:: Extracted text ::

From: Greg Herlihy on 24 Nov 2005 03:05

kanze wrote:
> Le Chaud Lapin wrote:
> > kanze wrote:
> > > And how does the endian-ness make a difference. I
> > > implemented MD5 on a Sparc (big-endian) -- I've since
> > > compiled the code on a Linux based PC (little-endian), and
> > > it works perfectly well. Is there something fundamentally
> > > different between MD5 and SHA-1 which means that SHA-1 is
> > > endian dependant? They look very similar in priciples to
> > > me.
>
> > It definitely makes a difference, but first, let me rant:
>
> You're wasting your time. The arguments are ancient -- when I
> started programming, the most widespread machines were the
> PDP-11 (little endian) and the IBM 360 (big endian). When 16
> bit microprocessors started appearing, the leaders were Intel
> (little endian) and Motorola (big endian).
>
> Today, the only consensus that I know is for transmission
> protocols, and it is contradictary:
>
> -- Bit order in a byte is *always* little endian. I have never
> heard of an exception.

If big endian has the most significant byte of a multiple byte value
ordered first, wouldn't a big endian byte have its most significant bit
ordered first? If so, wouldn't bit order in a byte always be big
endian, and never little endian?

> [...]
> > Getting of my rant box, if the input data is 0x01234567,
> > that's 4 bytes.
>
> It depends. Is it four bytes (characters or whatever), or is it
> a 32 bit value. If it's four bytes, it's four separate bytes
> (and should probably be written 01 23 45 67). If it's a 32 bit
> value, it's a 32 bit value.

MD5 treats the input as a 32-bit values in 4-byte little endian-format.
SHA1 treats the input as 32-bit values in 4-byte big-endian format (the
actual order of the bytes from the point of view of its author is not
relevant for the purpose of creating a digest for them). If a machine
calculating a digest does not interpret the four input bytes with the
endianness that the algorithm requires, then it must rearrange those
bytes in order that it does. Otherwise, the subsequent additions and
rotations applied to the input value on a big endian machine would
produce a completely different result from the one calculated on a
little-endian machine - because the starting value used in those
calculations was not the same.

> > In a buffer, begining at offset 0, either the 0x01 will be
> > there or the 0x67 will be there.
>
> In a buffer, it's in the format I decide that it's in. If it's
> off the line, it's in the format of the protocol, automatically.

:::

Reproduce everything in the endianness thread from "If big endian" down to "that's 4 bytes.". The records have nothing to do with the endianness thread.

:: Information provided ::

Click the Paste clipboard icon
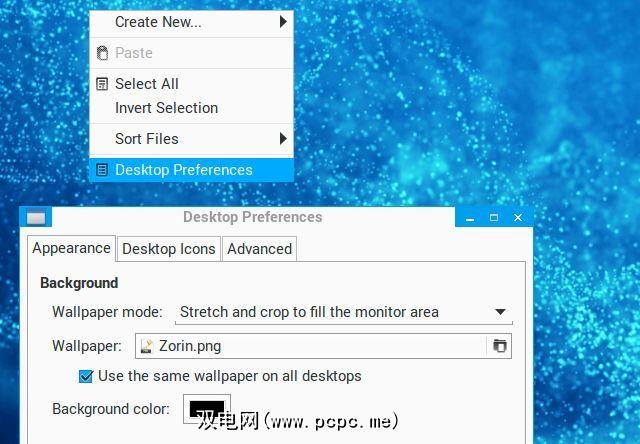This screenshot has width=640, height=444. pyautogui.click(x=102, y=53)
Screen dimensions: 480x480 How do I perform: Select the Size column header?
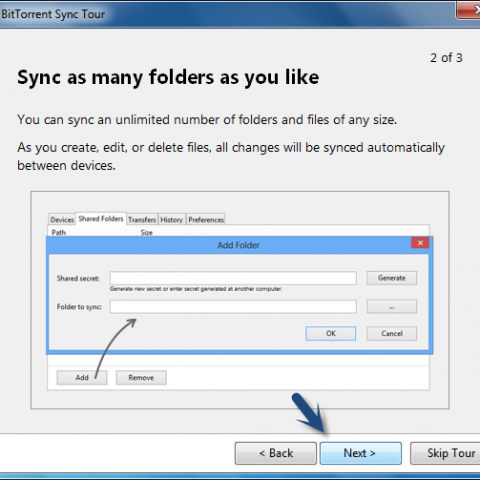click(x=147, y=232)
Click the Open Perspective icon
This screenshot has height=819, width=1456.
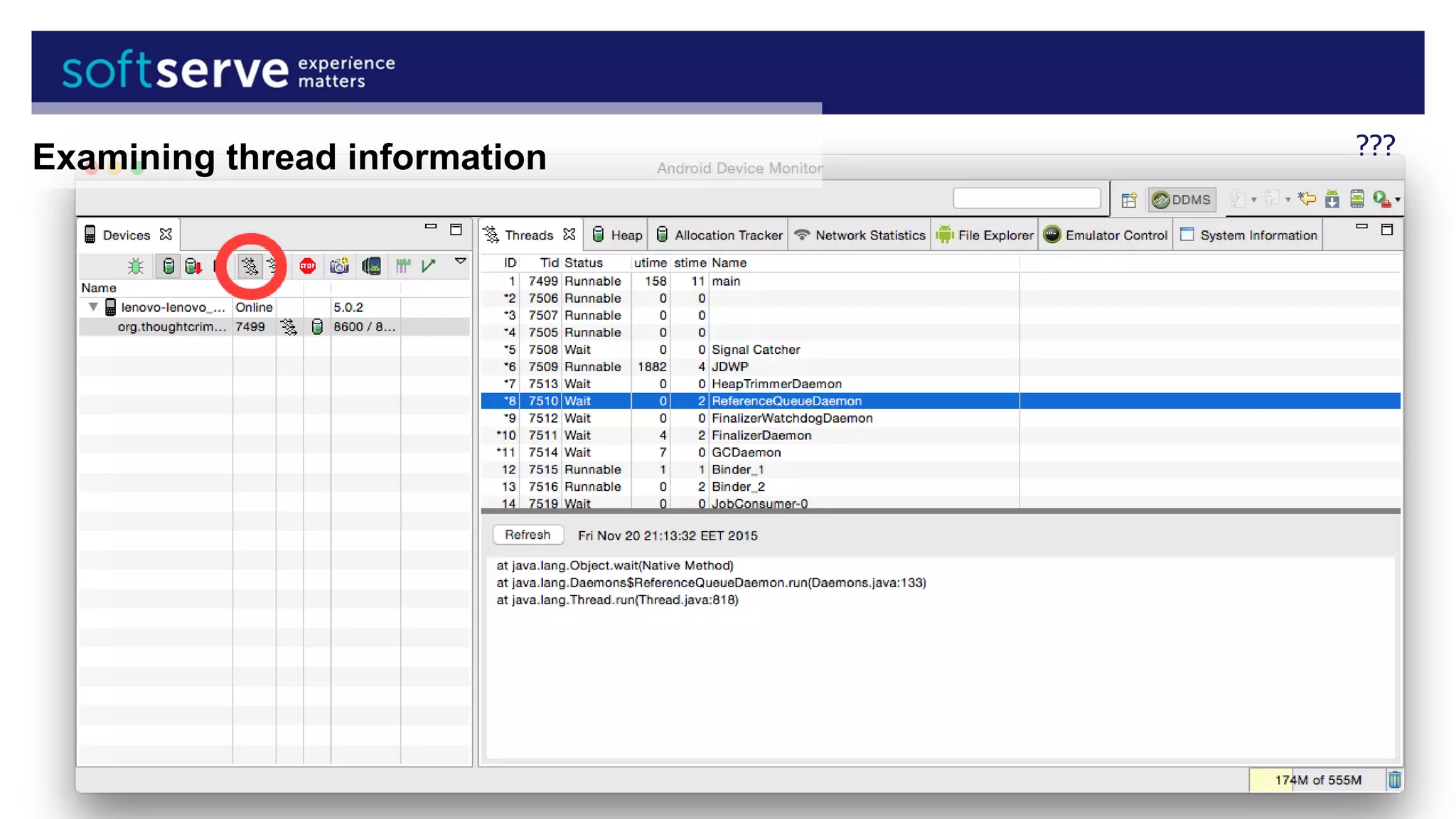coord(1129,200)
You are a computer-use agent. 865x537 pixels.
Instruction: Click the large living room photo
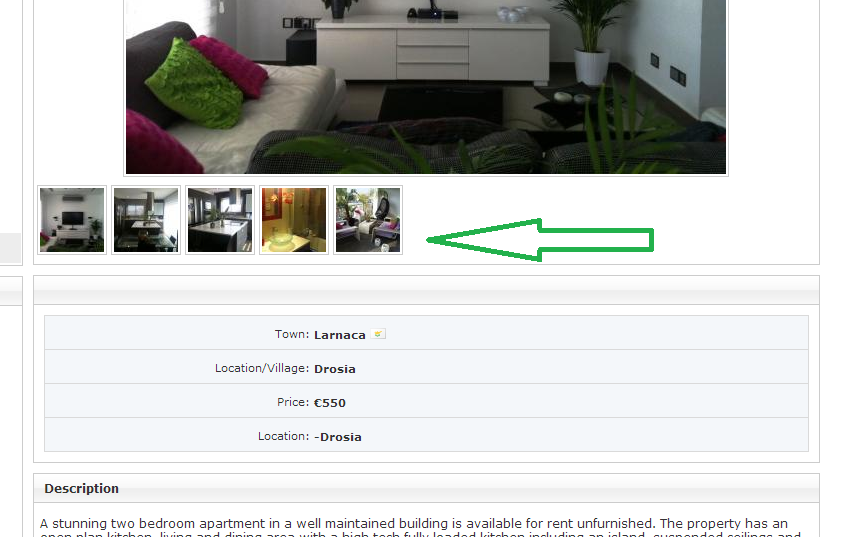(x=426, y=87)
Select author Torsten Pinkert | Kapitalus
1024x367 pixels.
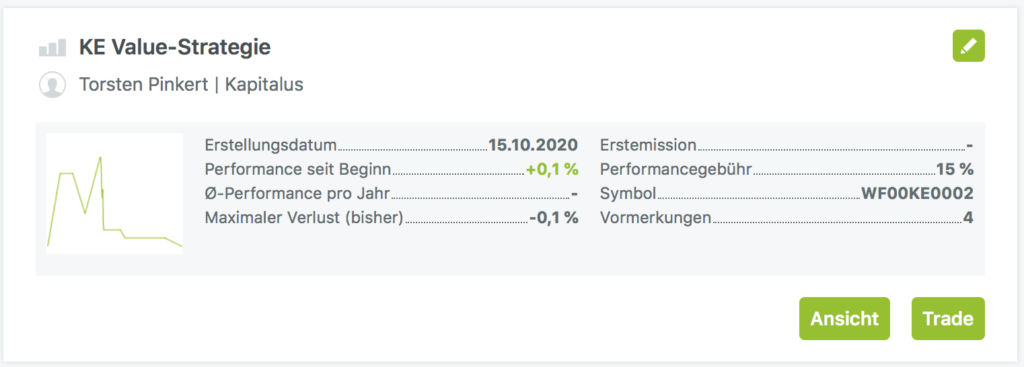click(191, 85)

:::

:: Reply to the exercise ::
If big endian has the most significant byte of a multiple byte value
ordered first, wouldn't a big endian byte have its most significant bit
ordered first? If so, wouldn't bit order in a byte always be big
endian, and never little endian?

> [...]
> > Getting of my rant box, if the input data is 0x01234567,
> > that's 4 bytes.